**INSTRUCTION:** Write out the lines below word for word, leaving out the pictures.
==== PROVIDED ENTRIES
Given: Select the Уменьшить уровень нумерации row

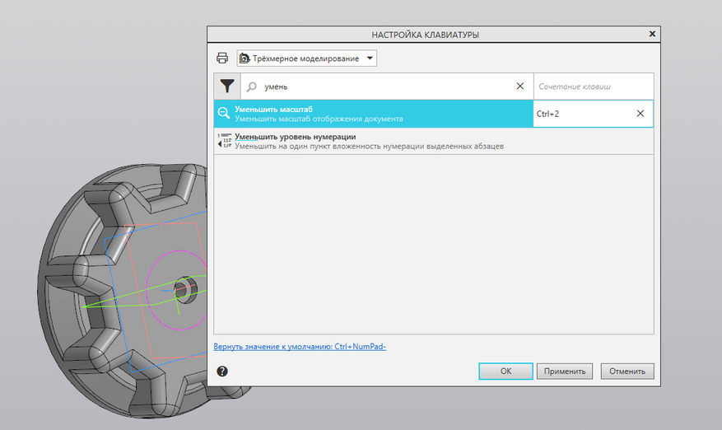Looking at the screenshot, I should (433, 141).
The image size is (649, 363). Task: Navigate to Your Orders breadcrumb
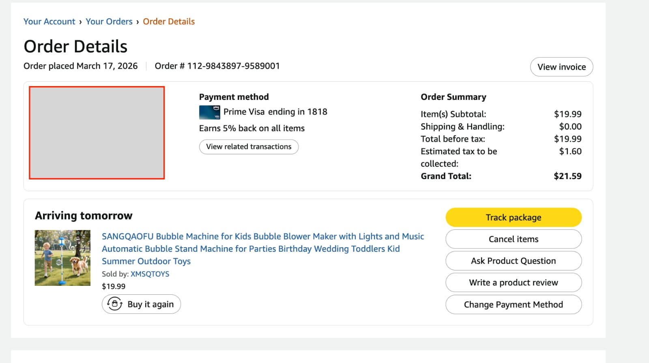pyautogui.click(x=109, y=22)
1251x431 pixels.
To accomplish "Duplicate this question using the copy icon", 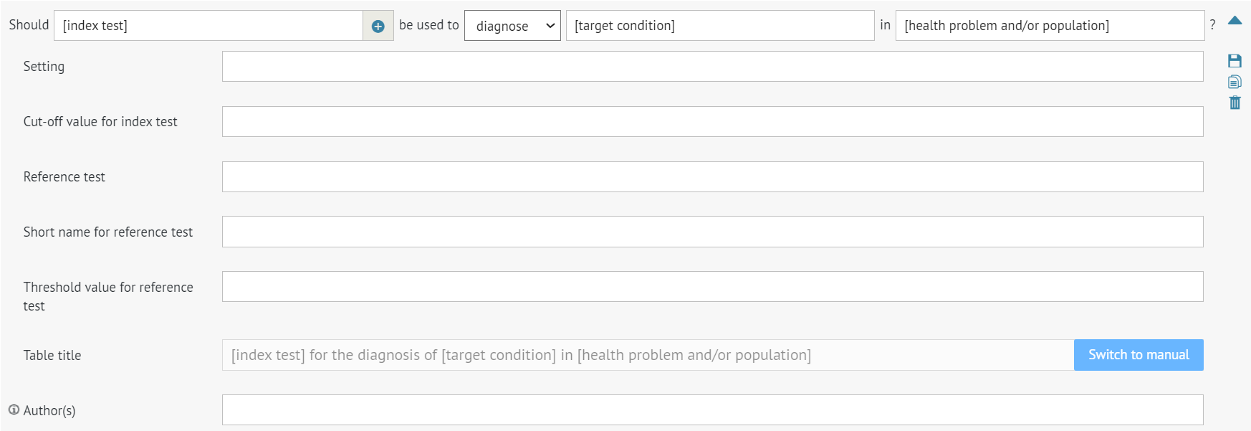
========
**REPLY TO THE TASK:**
Given: Select the Уменьшить уровень нумерации row

Looking at the screenshot, I should (433, 141).
The image size is (649, 363). Task: Navigate to Your Orders breadcrumb
pyautogui.click(x=109, y=22)
1251x431 pixels.
To accomplish "Duplicate this question using the copy icon", 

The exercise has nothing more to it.